カテキョ。
ただひとつだけ幸運なことに、あたしはショウヘイに自分の家を教えていなかった。だから知らないふりをしようとした。

あたしはショウヘイに見つからないように自分の部屋の窓から離れた。

そして、一呼吸おいてから平静を装って
「どこの公衆電話にいるの?」

そう聞いた。


「知佳の家の近くの公衆電話の所にいる。確か前、こっちの方って聞いてたから。」

「どうやってきたの?」


あたしの家は、ショウヘイの家から電車を乗り継がなければならないし、1時間以上の距離がある。

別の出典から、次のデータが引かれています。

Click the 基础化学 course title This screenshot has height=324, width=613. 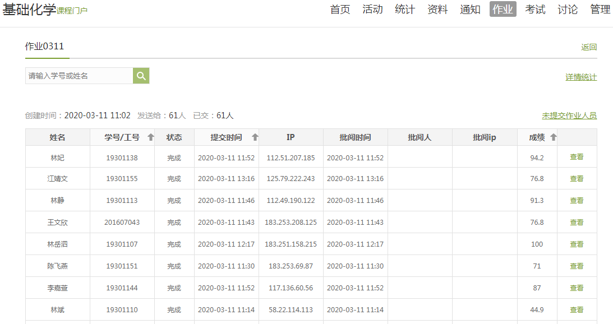tap(29, 10)
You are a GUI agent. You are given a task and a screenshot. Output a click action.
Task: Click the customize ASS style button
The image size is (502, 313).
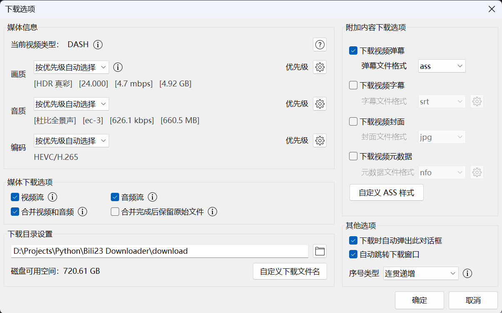[386, 193]
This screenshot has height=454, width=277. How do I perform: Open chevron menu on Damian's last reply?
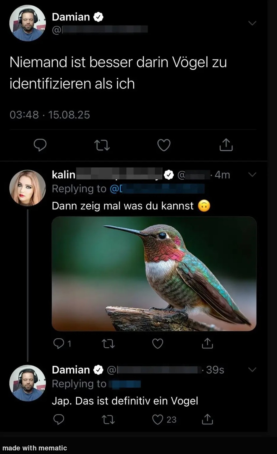point(252,370)
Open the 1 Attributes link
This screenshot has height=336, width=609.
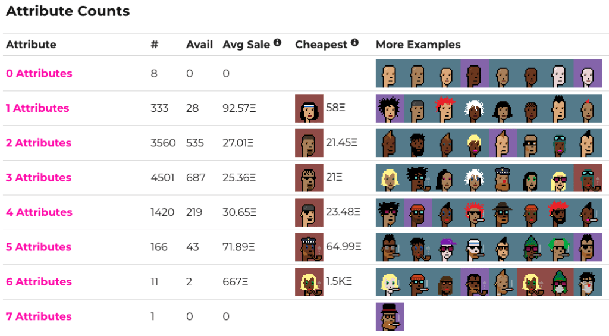(37, 108)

中学生の時に北海道から引っ越しをしてきたショウヘイにとって、あたしの家の地域は全く土地勘がないから絶対に分からないと思っていた。


「先輩に、バイクに乗せてきてもらった」

自慢げに言うショウヘイだったけれど、言葉の節々に必死さが伝わってくるからか、そのことがあたしの恐怖をさらに煽った。

「もう帰って……」
「どうしても会いたい。」


必死に懇願するあたしと一歩も譲ることのないショウヘイとの2人の間に押し問答が続く。

その間、ずっと怖くて怖くて泣きそうだった。

あたしは、今回解決しないと、また週末になるとこんな風に家まで押し掛けて来るのではないかと感じた。


最終決着をつけるためにあたしは、ショウヘイのところへ行くことにした。